** start of DOCUMENT EXTRACT **

Roger Clegg puts the AP in its place

April 24, 2012 | By JOSHUA THOMPSON

Over the weekend, the Associated Press put a very silly “report” on campus diversity in California.  The “report” notes that:

The effects of California’s ban, known as Proposition 209, are particularly evident at the world-renowned University of California, Berkeley campus, where the student body is highly diverse but hardly resembles the ethnic and racial fabric of the state.

Note that the same cannot be said of California’s other public universities.  It’s also interesting that the article assumes the common fallacy that racial statistics must mirror statwide racial makeup in order to achieve “proper” diversity.  Even the very broad Grutter opinion was never willing to go that far.

** end of DOCUMENT EXTRACT **
** start of DATA SUPPLIED **

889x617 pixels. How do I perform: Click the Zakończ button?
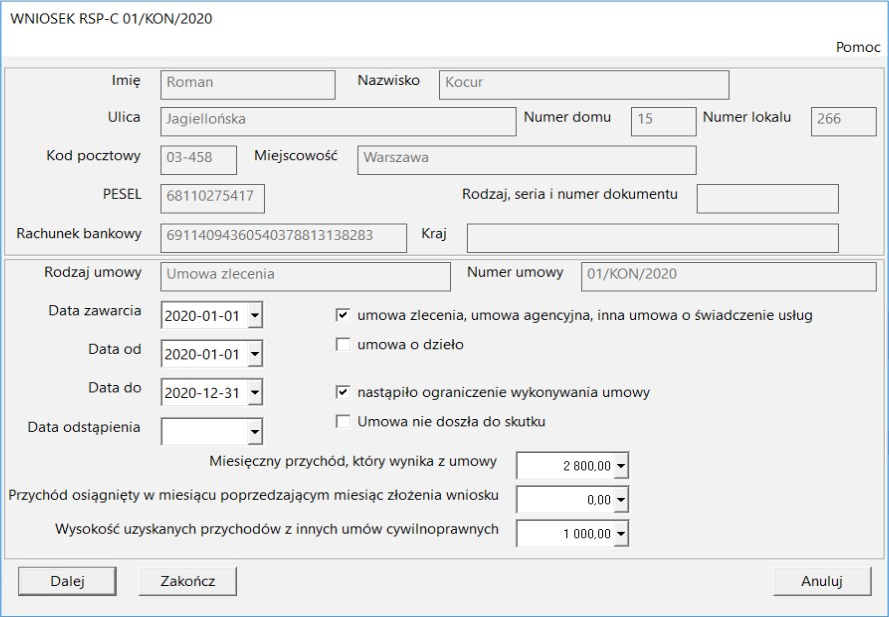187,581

** end of DATA SUPPLIED **
** start of DATA SUPPLIED **

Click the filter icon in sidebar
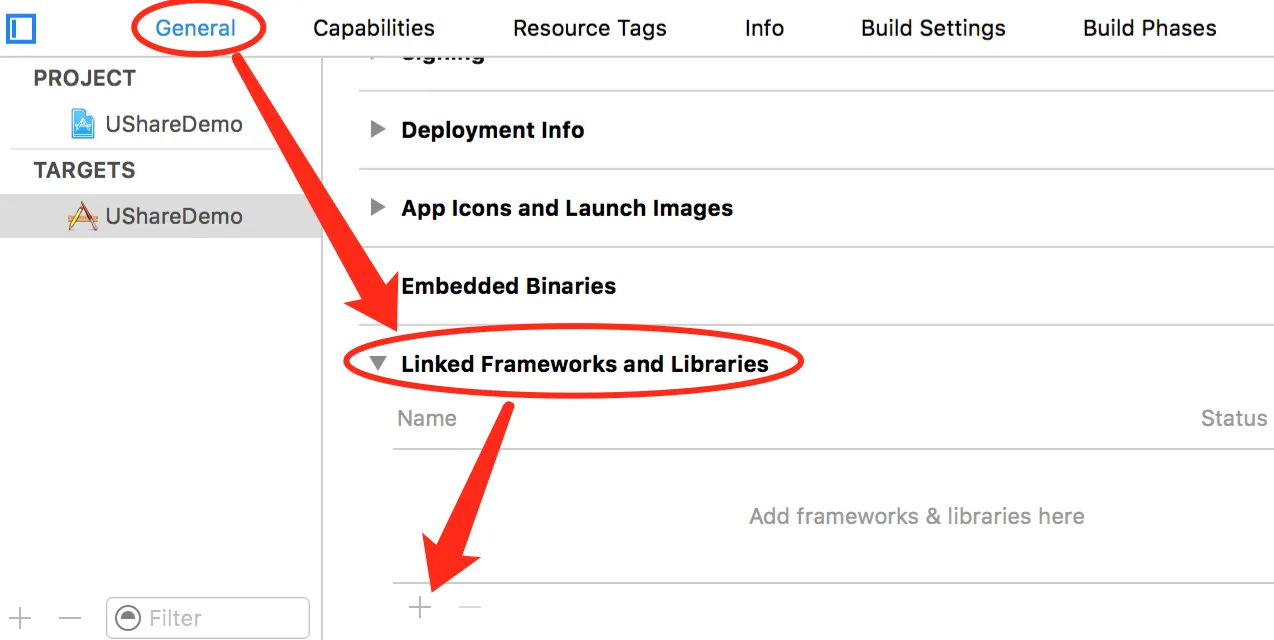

** end of DATA SUPPLIED **

*WHAT TO PRODUCE:* Could you retype the whole post above about the AP's report on campus diversity, word for word?

*SOLUTION:*
Roger Clegg puts the AP in its place

April 24, 2012 | By JOSHUA THOMPSON

Over the weekend, the Associated Press put a very silly “report” on campus diversity in California.  The “report” notes that:

The effects of California’s ban, known as Proposition 209, are particularly evident at the world-renowned University of California, Berkeley campus, where the student body is highly diverse but hardly resembles the ethnic and racial fabric of the state.

Note that the same cannot be said of California’s other public universities.  It’s also interesting that the article assumes the common fallacy that racial statistics must mirror statwide racial makeup in order to achieve “proper” diversity.  Even the very broad Grutter opinion was never willing to go that far.